§ **Requirement**:
Write the listing out again, exactly as it reads below.
┄┄┄┄┄┄┄┄┄┄┄┄┄┄┄┄┄┄┄┄
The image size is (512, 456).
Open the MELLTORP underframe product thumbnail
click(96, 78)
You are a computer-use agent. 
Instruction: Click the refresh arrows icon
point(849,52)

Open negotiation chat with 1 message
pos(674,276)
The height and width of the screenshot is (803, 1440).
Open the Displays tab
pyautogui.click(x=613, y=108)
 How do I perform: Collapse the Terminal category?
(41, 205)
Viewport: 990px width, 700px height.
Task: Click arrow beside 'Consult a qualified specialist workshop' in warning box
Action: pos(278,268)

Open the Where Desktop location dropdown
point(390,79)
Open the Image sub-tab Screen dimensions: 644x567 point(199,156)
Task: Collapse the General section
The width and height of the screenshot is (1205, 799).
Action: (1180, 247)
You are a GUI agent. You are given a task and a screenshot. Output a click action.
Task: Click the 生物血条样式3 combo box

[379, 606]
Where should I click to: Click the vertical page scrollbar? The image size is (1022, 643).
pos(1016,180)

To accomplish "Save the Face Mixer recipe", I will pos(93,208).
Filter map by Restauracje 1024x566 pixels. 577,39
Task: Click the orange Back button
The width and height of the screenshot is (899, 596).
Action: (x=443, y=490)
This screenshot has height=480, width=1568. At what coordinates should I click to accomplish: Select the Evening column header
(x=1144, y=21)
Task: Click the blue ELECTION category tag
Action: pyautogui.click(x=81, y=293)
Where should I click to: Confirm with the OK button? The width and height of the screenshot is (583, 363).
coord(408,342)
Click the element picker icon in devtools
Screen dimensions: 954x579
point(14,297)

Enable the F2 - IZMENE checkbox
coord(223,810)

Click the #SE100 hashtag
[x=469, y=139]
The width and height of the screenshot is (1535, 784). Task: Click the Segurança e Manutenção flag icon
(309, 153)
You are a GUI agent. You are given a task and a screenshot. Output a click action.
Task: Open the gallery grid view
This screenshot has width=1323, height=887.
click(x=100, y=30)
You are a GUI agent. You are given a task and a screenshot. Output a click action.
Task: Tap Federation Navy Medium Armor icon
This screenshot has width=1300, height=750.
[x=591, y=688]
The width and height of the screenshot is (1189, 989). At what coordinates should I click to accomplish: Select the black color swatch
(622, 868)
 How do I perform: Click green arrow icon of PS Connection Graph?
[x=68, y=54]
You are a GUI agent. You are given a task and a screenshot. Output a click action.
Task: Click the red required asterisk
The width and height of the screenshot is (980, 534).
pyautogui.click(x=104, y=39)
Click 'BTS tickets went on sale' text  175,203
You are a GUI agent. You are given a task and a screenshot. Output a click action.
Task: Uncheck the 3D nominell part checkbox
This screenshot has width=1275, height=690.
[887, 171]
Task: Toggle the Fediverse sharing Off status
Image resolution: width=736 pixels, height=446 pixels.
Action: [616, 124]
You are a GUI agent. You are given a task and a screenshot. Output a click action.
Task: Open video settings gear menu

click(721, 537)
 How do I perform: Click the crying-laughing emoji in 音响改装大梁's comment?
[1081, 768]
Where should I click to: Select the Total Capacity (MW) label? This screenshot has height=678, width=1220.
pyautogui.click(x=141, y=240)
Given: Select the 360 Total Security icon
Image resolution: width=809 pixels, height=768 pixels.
┄┄┄┄┄┄┄┄┄┄┄┄┄┄┄┄┄┄┄┄
§ **Output below**:
The image size is (512, 456).
Open the MELLTORP underframe product thumbnail
click(96, 78)
You are a computer-use agent. 
Instruction: Click the refresh arrows icon
point(849,52)

Open negotiation chat with 1 message
pos(674,276)
The height and width of the screenshot is (803, 1440).
Open the Displays tab
pyautogui.click(x=613, y=108)
 How do I perform: Collapse the Terminal category?
(41, 205)
Viewport: 990px width, 700px height.
Task: Click arrow beside 'Consult a qualified specialist workshop' in warning box
Action: pos(278,268)

Open the Where Desktop location dropdown
point(390,79)
Open the Image sub-tab Screen dimensions: 644x567 point(199,156)
Task: Collapse the General section
The width and height of the screenshot is (1205, 799).
Action: (1180, 247)
You are a GUI agent. You are given a task and a screenshot. Output a click action.
Task: Click the 生物血条样式3 combo box

[379, 606]
Where should I click to: Click the vertical page scrollbar? The image size is (1022, 643).
pos(1016,180)

To accomplish "Save the Face Mixer recipe", I will pos(93,208).
Filter map by Restauracje 1024x566 pixels. 577,39
Task: Click the orange Back button
The width and height of the screenshot is (899, 596).
Action: (x=443, y=490)
This screenshot has height=480, width=1568. At what coordinates should I click to accomplish: Select the Evening column header
(x=1144, y=21)
Task: Click the blue ELECTION category tag
Action: pyautogui.click(x=81, y=293)
Where should I click to: Confirm with the OK button? The width and height of the screenshot is (583, 363).
coord(408,342)
Click the element picker icon in devtools
Screen dimensions: 954x579
point(14,297)

Enable the F2 - IZMENE checkbox
coord(223,810)

Click the #SE100 hashtag
[x=469, y=139]
The width and height of the screenshot is (1535, 784). Task: Click the Segurança e Manutenção flag icon
(309, 153)
You are a GUI agent. You are given a task and a screenshot. Output a click action.
Task: Open the gallery grid view
This screenshot has width=1323, height=887.
click(x=100, y=30)
You are a GUI agent. You are given a task and a screenshot. Output a click action.
Task: Tap Federation Navy Medium Armor icon
This screenshot has width=1300, height=750.
[x=591, y=688]
The width and height of the screenshot is (1189, 989). At what coordinates should I click to accomplish: Select the black color swatch
(622, 868)
 How do I perform: Click green arrow icon of PS Connection Graph?
[x=68, y=54]
You are a GUI agent. You are given a task and a screenshot. Output a click action.
Task: Click the red required asterisk
The width and height of the screenshot is (980, 534).
pyautogui.click(x=104, y=39)
Click 'BTS tickets went on sale' text  175,203
You are a GUI agent. You are given a task and a screenshot. Output a click action.
Task: Uncheck the 3D nominell part checkbox
This screenshot has width=1275, height=690.
[887, 171]
Task: Toggle the Fediverse sharing Off status
Image resolution: width=736 pixels, height=446 pixels.
Action: [616, 124]
You are a GUI agent. You are given a task and a screenshot. Output a click action.
Task: Open video settings gear menu

click(721, 537)
 How do I perform: Click the crying-laughing emoji in 音响改装大梁's comment?
[1081, 768]
Where should I click to: Select the Total Capacity (MW) label? This screenshot has height=678, width=1220.
pyautogui.click(x=141, y=240)
Given: Select the 360 Total Security icon
Image resolution: width=809 pixels, height=768 pixels.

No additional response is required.